Session: 732. Allogeneic Transplantation: Disease Response and Comparative Treatment Studies: Poster III
Hematology Disease Topics & Pathways:
Adult, Clinical Practice (Health Services and Quality), Lymphomas, Non-Hodgkin lymphoma, B Cell lymphoma, Diseases, Therapy sequence, Treatment Considerations, Lymphoid Malignancies, Study Population, Human
Methods: We conducted a multicentric, retrospective study including adult pts with R/R B-NHL treated with BsAbs as last line of therapy and consolidated with HSCT. A control cohort of adult pts with R/R B-NHL treated with BsAbs who did not receive HSCT from a single institution was used. All pts received BsAb from April 2016 to July 2024 and had at least 3 lines of therapy before BsAb administration. The primary endpoint was progression-free survival (PFS). Secondary endpoints included overall survival (OS), non-relapse mortality (NRM) and relapse incidence/progression of disease (Rl/POD). The analysis started from the day of administration of the first dose of BsAb. A preplanned subanalysis for pts who reached PR/CR during BsAbs treatment was performed.

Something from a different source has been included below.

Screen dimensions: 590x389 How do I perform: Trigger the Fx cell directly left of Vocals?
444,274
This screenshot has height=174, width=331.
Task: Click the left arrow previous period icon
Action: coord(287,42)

Results: Seventy-eight pts were enrolled. Forty-one (52.6%) pts received HSCT consolidation as per physician decision. The two groups (HSCT versus no consolidation) significantly differed in median age at BsAb administration (57 [range 22-71] vs 69 years [range 38-82], p=0.001), primary refractory disease (16 [39.0%] vs 8 [21.6%], p=0.001), prior administration of chimeric antigen T-cell receptor (20 [48.8%] vs 1 [2.7%], p<0.001), number of median lines at which BsAb was administered (4 [range 3-11] vs 3 [range 3-12], p=0.001) and type of administered BsAb (glofitamab 21 [51.2%] vs 17 [45.9%], epcoritamab 7 [17.1%] vs 20 [50.4%], mosunetuzumab 1 [2.4%] vs 0, ondronextamab 11 [26.8%] vs 0, BsAb antiCD22-CD3 1 [2.4%] vs 0, p<0.001). Median duration of BsAb treatment was 4.4 months (range 1.4-10.8) vs 3.5 months (range 0-48.4, p=0.620). Median number of BsAb administered doses was 12 (range 4-24) vs 11 (range 1-68)(p=0.394).
Of the 41 pts who proceeded to HSCT consolidation, 36 (87.8%) were in CR, 4 (9.8%) in PR and 1 (2.4%) in progressive disease (PD) before transplant. Median time from last BsAb dose to HSCT was 35 days (range 13-203). Type of donor was matched unrelated in 16 (39.0%), haploidentical in 16 (39.0%) and matched related in 9 (22.0%) pts. Thirty-eight (91.7%) pts received reduced intensity conditioning protocols, and 30 (73.2%) received post-transplant cyclophosphamide as graft-versus-host-disease prophylaxis.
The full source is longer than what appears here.